This is part of a series on losing 60 pounds with the help of the Apple Watch. I’m currently 16 pounds down since July 25. In this post we’ll talk about the Apple Watch as a tool for counting calories.
Apple typically plays up the Apple Watch’s strength as a generic “fitness tracker” rather than a proper weight-loss tool. There’s a good reason for that, as I’ve discovered during my adventures in attempting to lose weight with it.
As things stand, Apple’s own features do little else besides monitoring. In order to get helpful features like counting calories for the food you eat, you’ll generally have to head to third-party apps for the iPhone. In most cases, the companion apps on the Apple Watch work only as a quick references for letting me know how many calories are left to spend. Aside from counting my steps and the active calories burned through them, all the important business of assessing the damage caused by the food I stuff in my face happens on the iPhone.
This isn’t such a bad thing. It forces me to take a bit of time out of each day before eating rather than just running up the counter of a restaurant and ordering with abandon. And regardless of whether you use them through the Apple Watch or the iPhone, calories counters help the weight loss process through their very inconvenience (so long as you’re willing to play the game).
Down for the count
The basic idea behind a good calorie counter is to give you a handy place to look up the amount of calories in the food you’re about to eat and applying it to a calorie budget optimized for your weight loss. The budget itself is based on factors such as your height, gender, and current and target weight.
Naturally, there are a gazillion different variations on food, so simply entering “hamburger” usually won’t suffice. (And you should probably be avoiding hamburgers on your diet anyway, but let’s indulge the fantasy for a moment). A hamburger from Whataburger will have significantly different calories from one made at In-N-Out, so it’s good to have an app that knows the differences (as well as the caloric changes happening when you add or subtract mayo, mustard, or anything else).
There are quite a few worthy contenders these days, but MyFitnessPal and LoseIt continue to dominate the charts on the sheer strength of their massive, multiple-million-entry food databases.
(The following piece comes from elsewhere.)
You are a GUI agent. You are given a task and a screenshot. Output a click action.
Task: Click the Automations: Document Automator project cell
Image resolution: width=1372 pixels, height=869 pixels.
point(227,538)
Others have neater interfaces—such as MyNetDiary and MyMacros+—but I’ve had too many cases of not finding the foods I want on those apps to recommend them. Some apps are even specialized, such as Carb Manager and Keto.app, which specifically tracks your intake in the context of the increasingly popular keto diet.
Sound complicated? It kind of is. Imagine this scenario every time you want to eat something (or, at least, if you’re deviating from a familiar and predictable meal):
You open the app of your choice. You enter the name of the food you’re looking for, hopefully entering the right keywords. Once you find it, you then select it, adding food and condiments as needed. (Fortunately, most apps simplify this process by letting you scan a UPC barcode on a product.) Provided it all goes well, you can then close the app and start eating.
Unfortunately—likely owing to the amount of customization and text involved—you can only make these entries on the iPhone rather than the Apple Watch. On the watch itself, you’ll generally only see a graph depicting how many calories you have left to work with, along with stats for how much fat, carbs, and protein you’ve consumed for the day.
Difficulty as blessing
These little annoyances initially rubbed me the wrong way, but I later I warmed to calorie counters by equating their use to spending only cash instead of using debit cards.
In other words, when I’m sticking to the budgeted amount of calories in app like MyFitnessPal, I feel a bit like I’m only allowing myself to use the cash in my wallet when I’m out about town. If I’m approaching my calorie limit for the day, I simply can’t eat anymore. That alone makes me more careful about what I spend my calories on (and generally, the fewer I use, the better). It keeps me from eating garbage just for the sake of eating, as a surplus of calories later in the day allows me to eat something I really want to eat.
Beyond that, yes, the sheer annoyance of using these apps plays a role in keeping me in line. In order to get an accurate calorie count, you need to make entries for every single item you eat, and the roughly 30 seconds involved is often enough to convince me to skip a snack or unnecessary meal. And so I end up with calories saved, which usually translates into weight lost.
Who knows? Were the process easier, I might have gone ahead and eaten the meal anyway. Undergoing a massive weight loss period is, in many ways, a lesson in learning to be happy with a few new inconveniences in your life, and right now I think the limits of the Apple Watch make it a more effective weight loss tool than it would be otherwise.